The girl frowned, then exclaimed, “Pineapples.”

Despite himself, Heaven laughed. “What?”

“It’s a thing one of my friends does. When someone is sad, she yells out the first word that comes to mind. It’s so random and funny that it usually makes the person forget what they were upset about. Did it work?”

Heaven smiled. “Yeah, I think it did.”


They turned onto the same street Heaven had come from, and the girl slowed her pace. Heaven let her, understanding her need to preserve the night.

They walked in silence, until the girl stopped in front of a lawn. Even in the dark, Heaven could tell it was lush and green.

“This is my stop,” the girl said.

It was Heaven’s turn to awkwardly put his hands in his pockets. “It looks—nice.”
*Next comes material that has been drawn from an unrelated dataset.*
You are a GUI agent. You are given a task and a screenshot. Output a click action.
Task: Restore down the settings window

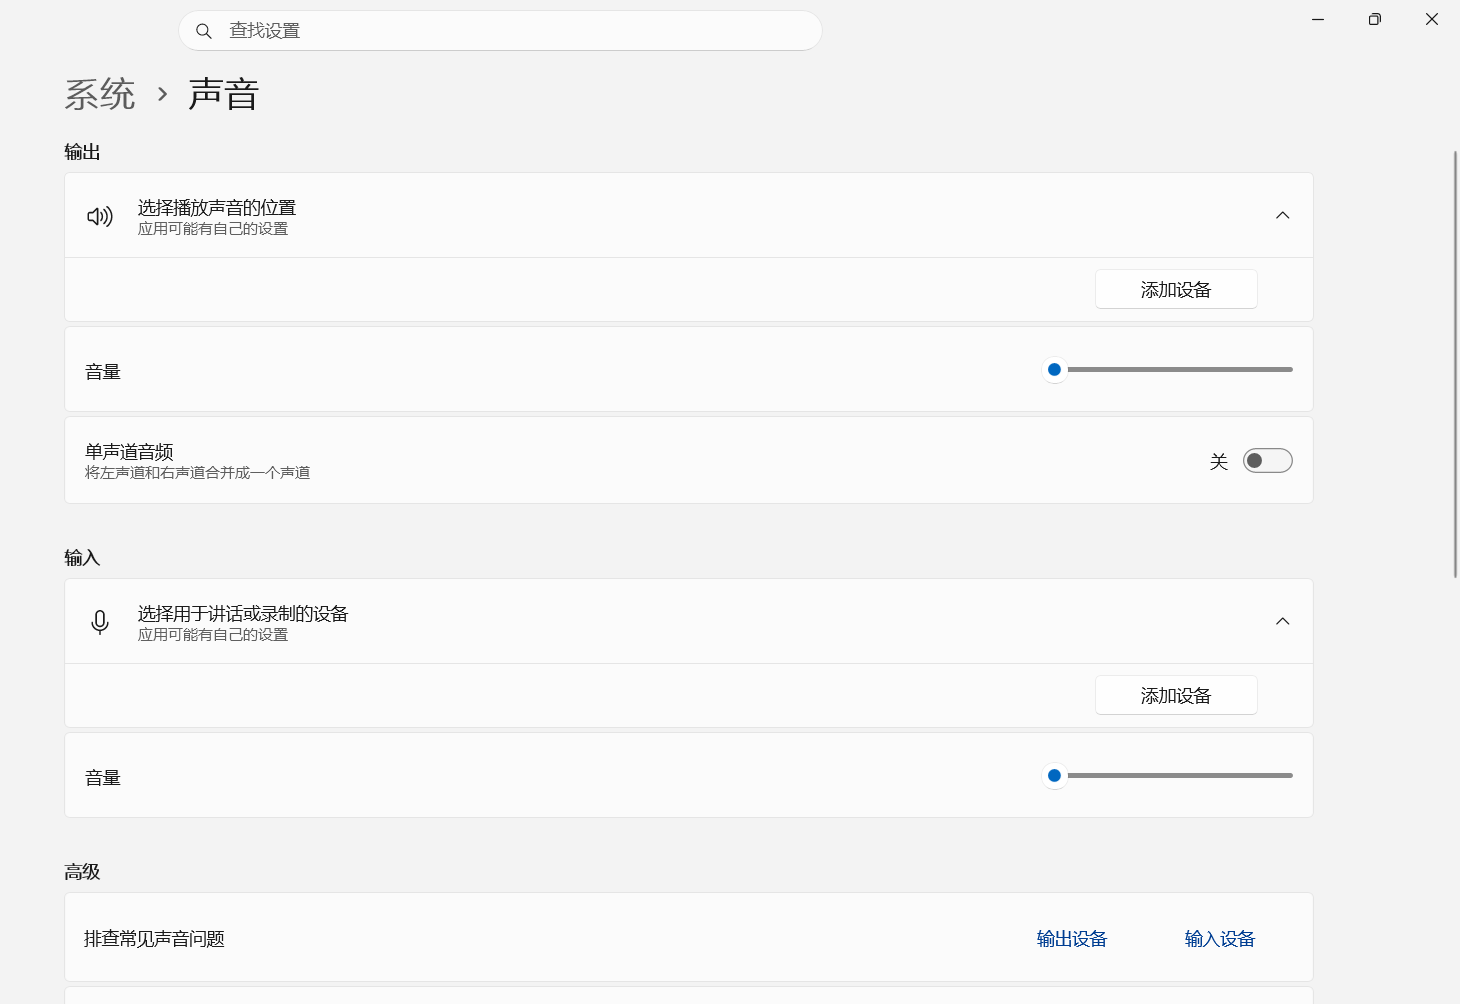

It looked human, was what Heaven wanted to say. It was normal, just like this girl, and tonight.

“Are we going to see each other again?” she asked.

Heaven grinned. “I think that could be arranged.”

“Good.” She stuck out her hand to shake. “I’m Lilith.”

Heaven shook her hand before saying, “I’m Heaven.”

Lilith laughed. “Wow…that’s—really girly.”

Heaven shrugged. “I had weird parents.”

“We’re going to need to get you a nickname,” Lilith promised.

“I’ll be around.”

And Lilith let herself into her house and Heaven left, walking straight through her trashcan left out on the street.

That was his first night with her.


Now, a year and a half later, Heaven stared at the door in front of him. He wasn’t in the mood.

Not while he was remembering a different yard, and a different girl.

There were houses all across the continent, all across the world, that Heaven could visit. Where he had friendships. Where he could live.

But tonight, he knew the truth: he was never more than a ghost.

And the only person he wanted to see was already gone.